Although FHWA regulations provide general criteria to consider in their training programs, such as local demographics and project size, programs vary considerably because states are given flexibility in how they implement them. A new Transportation Equity Network report (pdf) shows, however, that with insufficient federal oversight and no hard rules for how much states need to invest in them, most states have failed to fully utilize this decades-old program.
Program Without Rules?
Using data compiled from 2008 to 2010, the study shows how each state is succeeding or failing to boost minority access to jobs in highway construction. States that fared particularly badly in terms of numbers of on-the-job apprenticeships created from 2008 to 2010 included New Jersey (125), North Carolina (127) and Maryland (214). By contrast, the top states maximizing use of the training programs over the same time period were Indiana (1,573), Illinois (1,028) and California (915).
“There haven’t really been any federal penalties for underutilizing on-the-job training programs,” said Barrett, who explained that each state is allowed to set their own criteria for how much they’re required to invest and hire, and they set their own sanctions for failing to fulfill those requirements. In other words, the programs lack enforcement weight. “The U.S. Department of Transportation has lifted up the states that do a good job to other local transportation officials, and they have provided workshops around the country on best practices and models that have worked well. But there haven’t been real performance standards on many transportation programs.”

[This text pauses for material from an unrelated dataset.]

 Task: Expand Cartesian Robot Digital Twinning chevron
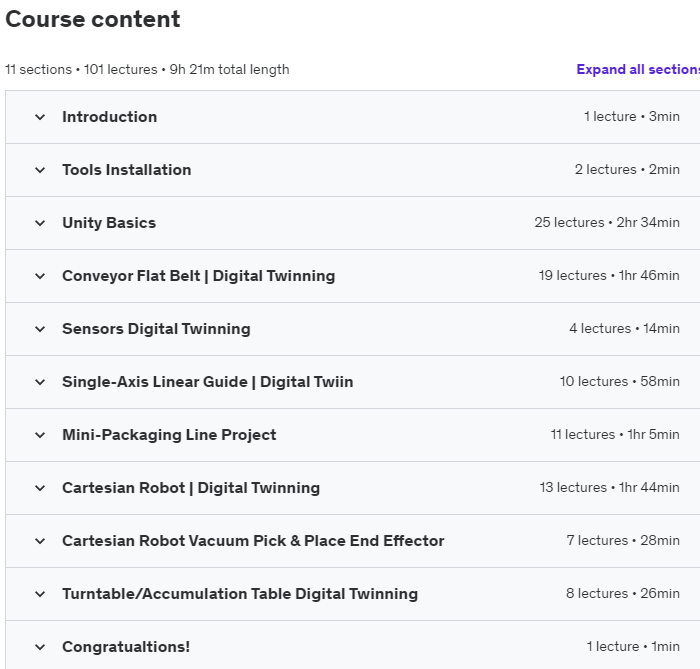click(40, 488)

For their part, FHWA officials say they lack the resources to provide oversight over state efforts. According to the Government Accountability Office report, the agency’s office of civil rights has only one full-time employee, who oversees both on-the-job training and their support programs. Furthermore, federal officials say that they place higher priority on the other civil rights programs for which they’re responsible, such as the Disadvantaged Business Enterprise program, designed to ensure equitable administration of transportation contracts; and Title VI of the Civil Rights Act of 1964, prohibiting discrimination in programs that receive federal assistance.